An autoregressive inference procedure extends synthesis to long sequences by conditioning on several previous frames, overcoming the windowing constraints of latent video diffusion.

Quantitative and Qualitative Results

Comprehensive evaluation across talking head, talking body, and new dual-person conversational datasets demonstrates that MultiTalk achieves superior scores across Sync-C, Sync-D, E-FID, FID, and FVD metrics versus competing methods (e.g., AniPortrait, HALLO3, EchoMimic, Sonic, Fantasy Talking). Notably:

MultiTalk matches or exceeds single-person models even when adapted for multi-person scenarios, indicating negligible degradation from multi-stream audio conditioning.
Qualitative analysis evidences improved instruction following, spatial and lip-sync accuracy, and artifact reduction compared to both single-stream and naïve multi-person baselines (e.g., video patch concatenation).
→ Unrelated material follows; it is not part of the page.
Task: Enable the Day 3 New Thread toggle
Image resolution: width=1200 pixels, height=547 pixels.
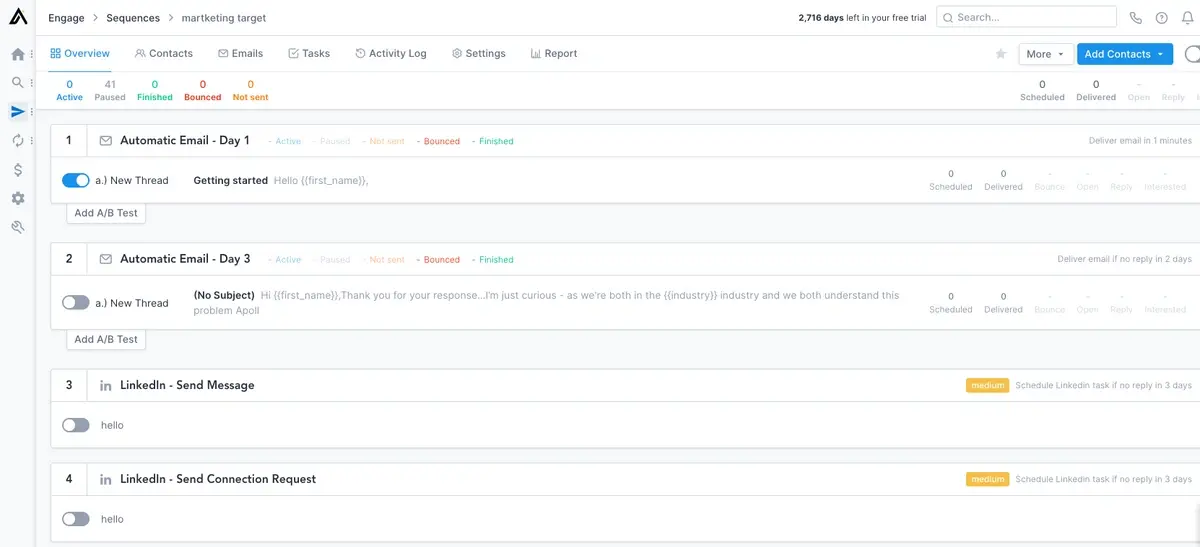Action: tap(76, 303)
Ablation on L-RoPE configuration reveals minimal sensitivity to numerical label range choices, supporting general applicability.

Limitations and Implications

A gap persists in facial expressiveness realism when driven by synthesized versus real audio, attributed to training data composition. Addressing this domain adaptation is a stated future direction.

Practical implications: MultiTalk enables realistic generative conversational scenes for multi-character movie synthesis, e-commerce avatars, and other multi-agent virtual interaction domains. The adaptive auto-binding of audio to video regions—without per-case manual annotation or partitioning—significantly advances deployability and scalability for in-the-wild multi-person scenarios.

Theoretical implications: The results demonstrate that structured label-based positional embeddings in attention layers can resolve the longstanding permutation-binding problem in multi-entity, multi-modal generative modeling. Furthermore, the strict restriction of trainable parameters during adaptation emerges as a practical paradigm to maintain model reliability under task transfer or data-constrained regimes.

Speculation on Future Directions

Future work is likely to extend:

Robustness to synthetic-to-real audio domain gaps, potentially via adversarial or domain-invariant audio representation learning,
Support for more than two speakers, with permutation-invariant or dynamically assigned label regions,
Finer-grained gesture, gaze, and interaction modeling through large-scale, richly-labeled conversational datasets,
End-to-end integration with real-time speech processing and prompting for interactive applications.

In sum, MultiTalk represents a significant advance in controllable multi-person audio-driven video synthesis with high fidelity, accurate cross-modal binding, and robust instruction-following for scalable real-world deployment.